Publication | Closed Access
Chemopurging of peripheral blood-derived progenitor cells by alkyl-lysophospholipid and its effect on haematopoietic rescue after high-dose therapy.
24
Citations
0
References
1996
Year
One reason for relapse after high-dose tumor therapy with subsequent autologous stem cell transplantation is tumor cell contamination of the graft. Removal of tumor cells from bone marrow grafts by chemopurging with the ether lipid edelfosine has been established as an effective and simple method. When compared with bone marrow derived grafts, progenitor cells from peripheral blood have considerably reduced the haematological recovery times. However, this advantage is put at risk by the nonspecific haematotoxic activity of the purging agent.
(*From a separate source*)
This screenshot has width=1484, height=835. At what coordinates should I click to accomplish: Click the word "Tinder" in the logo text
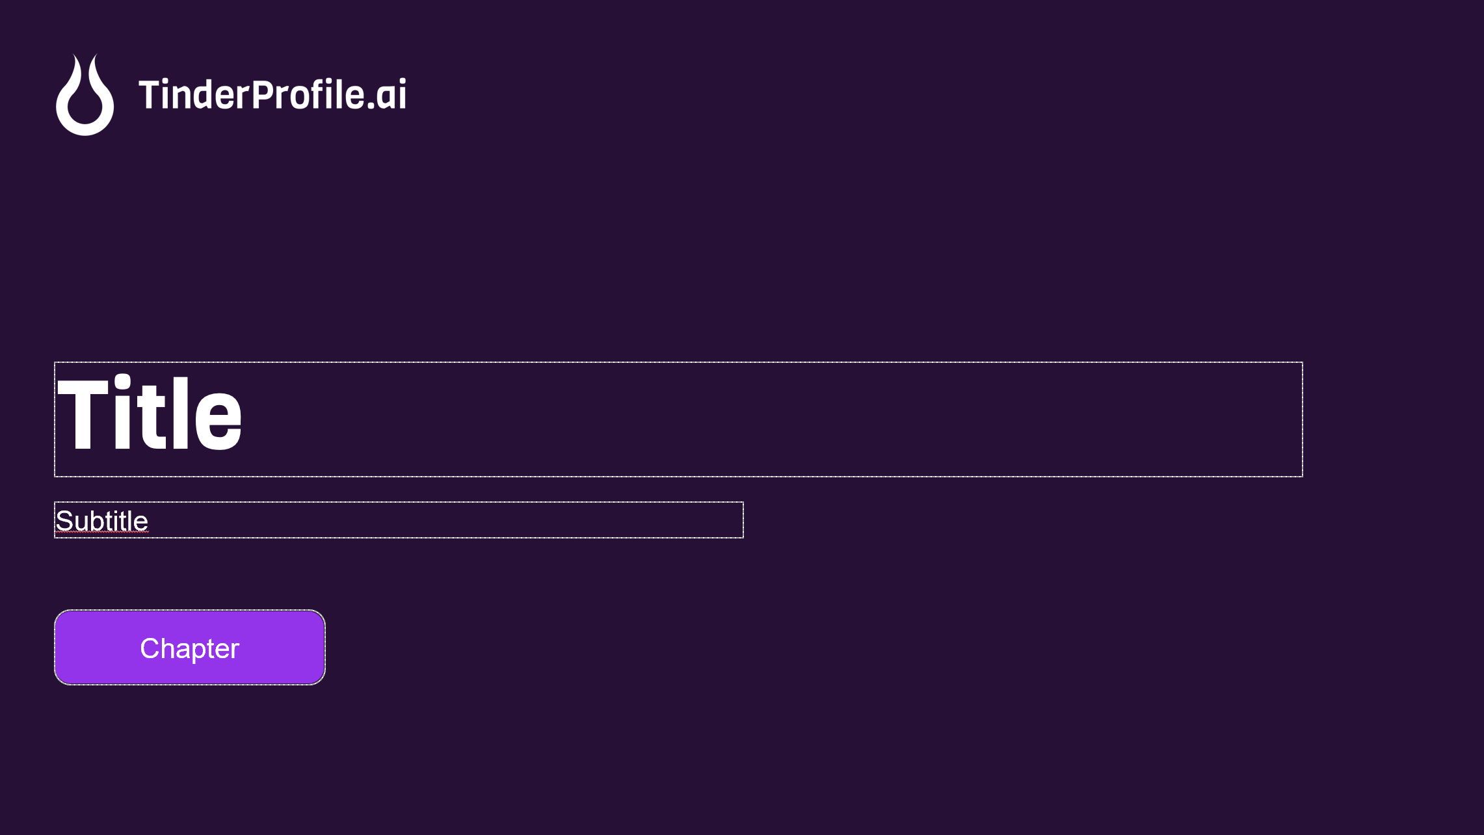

We therefore compared the in vitro recovery of peripheral blood derived progenitor cells (PBPC) from either non-purged (n = 41) or purged (75 micrograms/ml of ether lipid for 4 h at 37 degrees C, n = 48) leukapheresis products. The recovery of CFU-GM after cryopreservation was 63 +/- 4% without and 48 +/- 3% with purging (P = 0.007). After high-dose therapy, patients (n = 37) received similar amounts of either non-purged (n = 17) or purged (n = 20) autologous PBPC. The median haematological recovery times (non-purged vs purged) to > 500 WBC/microlitres were 9.0 vs 8.5 days after transplantation, to > 2000 PMN/microlitres 10.5 vs 10.0 days, and to > 50,000 PLT/microlitres 15.5 vs 14.0 days. All differences were statistically not significant. We conclude that ether lipid purging of PBPC leads to a significant, however tolerable loss of progenitor cells in vitro, and that haematological recovery times after high-dose therapy are identically short, provided similar amounts of PBPC are reinfused.